The Stack Overflow Podcast

An open-source development paradigm

Episode Summary

Temporal is an open-source project focused on durable execution and workflow orchestration. Cofounder and CTO Maxim Fateev tells Ben and Ryan about the challenges of building a cloud service based on an open-source project and how Temporal is helping teams simplify their code and build more features more quickly.

Episode Notes

Temporal is an open-source implementation of durable execution, a development paradigm that preserves complete application state so that upon host or software failure it can seamlessly migrate execution to another machine. Learn how it works or dive into the docs.

Temporal’s SaaS offering is Temporal Cloud.

Replay is a three-day conference focused on durable execution. Replay 2024 is September 18-20 in Seattle, Washington, USA. Get your early bird tickets or submit a talk proposal!

Connect with Maxim on LinkedIn.

User Honda hoda earned a Famous Question badge for SQLSTATE[01000]: Warning: 1265 Data truncated for column.

Episode Transcription

[intro music plays]

Ryan Donovan Monday Dev helps R&D teams manage every aspect of their software development lifecycle on a single platform– sprints, bugs, product roadmaps, you name it. It integrates with Jira, GitHub, GitLab, and Slack. Speed up your product delivery today, see it for yourself at monday.com/stackoverflow.

Ben Popper Hello, everybody. Welcome back to the Stack Overflow Podcast, a place to talk all things software and technology.
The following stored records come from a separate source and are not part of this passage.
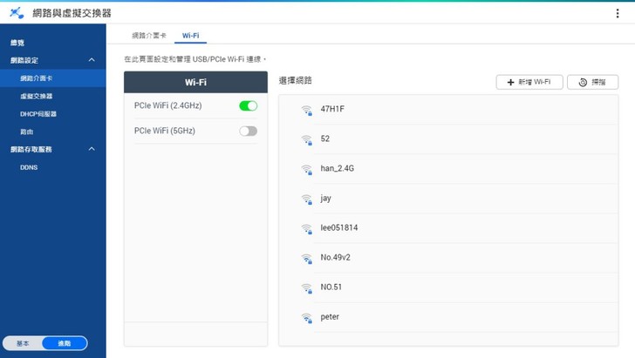Image resolution: width=635 pixels, height=358 pixels.
Task: Disable the PCIe WiFi (2.4GHz) toggle
Action: pyautogui.click(x=248, y=105)
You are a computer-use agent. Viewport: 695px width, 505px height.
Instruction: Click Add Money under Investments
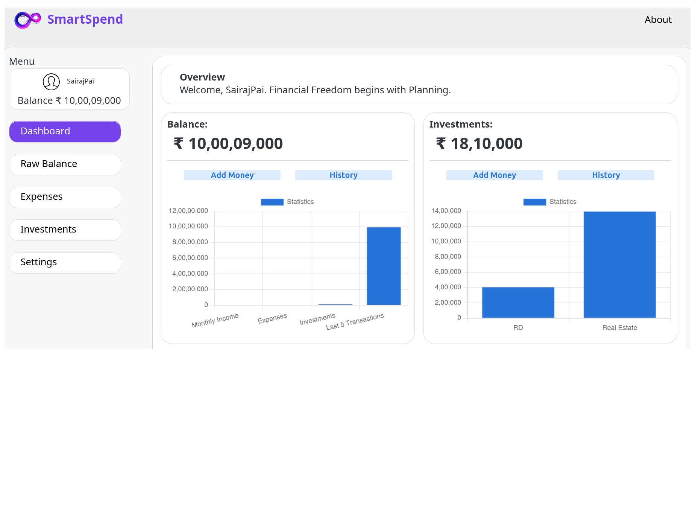(x=495, y=175)
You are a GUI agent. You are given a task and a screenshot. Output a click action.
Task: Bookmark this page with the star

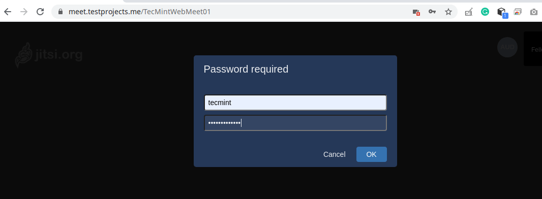point(448,12)
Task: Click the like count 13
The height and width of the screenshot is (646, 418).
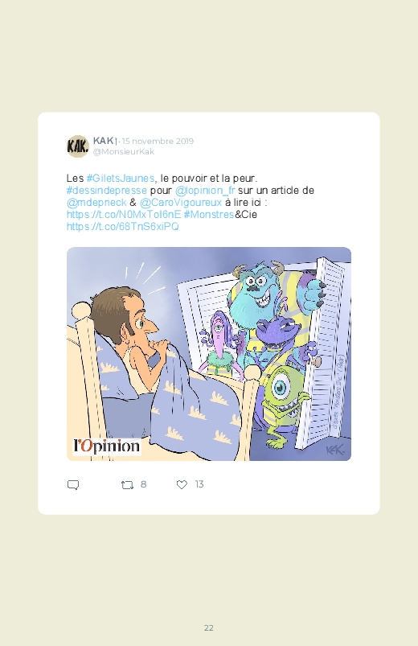Action: 199,484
I am Ben Popper, Director of Content here at Stack Overflow, joined as I often am by my colleague and compatriot, Ryan Donovan, Editor of our blog. Ryan, we have done a bunch with this company, Temporal. It started out as a blog that was pitched to us. I think that was almost pre-launch for the company or right as they were getting started, right?

RD Well, one of our regular writers back then got hired by Temporal.

BP Ah, right. We had did that, and then we did a podcast with them that was about microservices and figuring out what is the trade-off between monolith and microservices as the pendulum is swinging one way or the other. And so today we are lucky to have Maxim Fateev, the CTO at Temporal, back on the show. Maxim, welcome to the Stack Overflow Podcast.

Maxim Fateev Thanks for having me. We certainly made a lot of progress in the last 12-18 months. We've got around 1,200 customers since our launch 18 months ago, and around 120 of those customers are what we call ‘strategic customers,’ which are large enterprises.

BP So before we dive in a little bit more, for folks who haven't listened to the other episode, can you just give them a little background on yourself, how you got into the world of software and development, and how you ended up focusing in on this particular area that you're working on now as CTO at Temporal?

MF So I've been working in large companies all my life. I worked eight and a half years at Amazon, also I was at Google, Microsoft, and before starting the company, I spent four years at Uber. I was an individual contributor all my life. I was a principal engineer at Amazon and then staff and senior staff engineer at Uber. And I worked on practically asynchronous Pub/Sub systems and orchestration engine workflow engines all my life. At Amazon I was tech lead for the Pub/Sub platform which ran the whole Amazon for a long time. Later that solution was adopted by SQS and SQS backend, practically a Simple Queue Service. And then I was tech lead for Amazon Simple Workflow Service, which most of the ideas of Temporal were created back then– its high-level ideas. And then at Uber, again, as individual contributors, we created this project which was called Cadence, and within three years it got pretty popular within Uber, and also as it was an open source project, it became popular outside of Uber. And we started the company four and a half years ago. Since then, it was a pretty smooth ride because it's easy to start a startup when you have a product market fit before you started your company.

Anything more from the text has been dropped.